Biosynthesis, processing, and intracellular transport of G(M2) activator protein in human epidermal keratinocytes - The lysosomal targeting of the G(M2) activator is independent of a mannose-6-phosphate signal

The processing, intracellular transport, and endocytosis of the G(M2) activator protein (G(M2)AP), an essential cofactor of beta-hexosaminidase A for the degradation of ganglioside G(M2), was investigated in human epidermal keratinocytes. The G(M2)AP precursor is synthesized as an 18-kDa peptide, which is singly glycosylated, resulting in 22-kDa high mannose and 24-27-kDa complex glycoforms.
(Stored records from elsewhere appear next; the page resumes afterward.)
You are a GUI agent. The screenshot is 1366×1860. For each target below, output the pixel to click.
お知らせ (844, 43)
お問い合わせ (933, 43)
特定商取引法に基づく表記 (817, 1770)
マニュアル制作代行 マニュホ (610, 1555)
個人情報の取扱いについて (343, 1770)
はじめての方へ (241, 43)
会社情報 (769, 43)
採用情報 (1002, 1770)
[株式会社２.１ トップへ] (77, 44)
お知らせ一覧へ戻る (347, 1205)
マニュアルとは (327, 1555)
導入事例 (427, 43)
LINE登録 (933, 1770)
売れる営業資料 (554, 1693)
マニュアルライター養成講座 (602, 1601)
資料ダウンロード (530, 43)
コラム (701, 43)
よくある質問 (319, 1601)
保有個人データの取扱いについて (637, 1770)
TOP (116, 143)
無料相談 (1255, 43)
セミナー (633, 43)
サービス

A small portion of the 22-kDa form bears phosphomannosyl residues, About 30% of the G(M2)AP precursor is secreted during 12 h after synthesis, consisting almost exclusively of complex glycoforms. in a post-Golgi compartment, the intracellular remainder is converted to a 20-kDa mature form within 24 h, bearing a heavily trimmed N-glycan on a 17-kDa backbone, Interestingly, even nonglycosylated G(M2)AP is delivered to the lysosome, as shown by tunicamycin treatment and subcellular fractionation, Also, its endocytosis is independent of carbohydrate-linked signals and is even more effective for nonglycosylated G(M2)AP. We conclude that a mannose-6-phosphate-independent pathway for the lysosomal delivery of G(M2)AP exists in cultured human keratinocytes.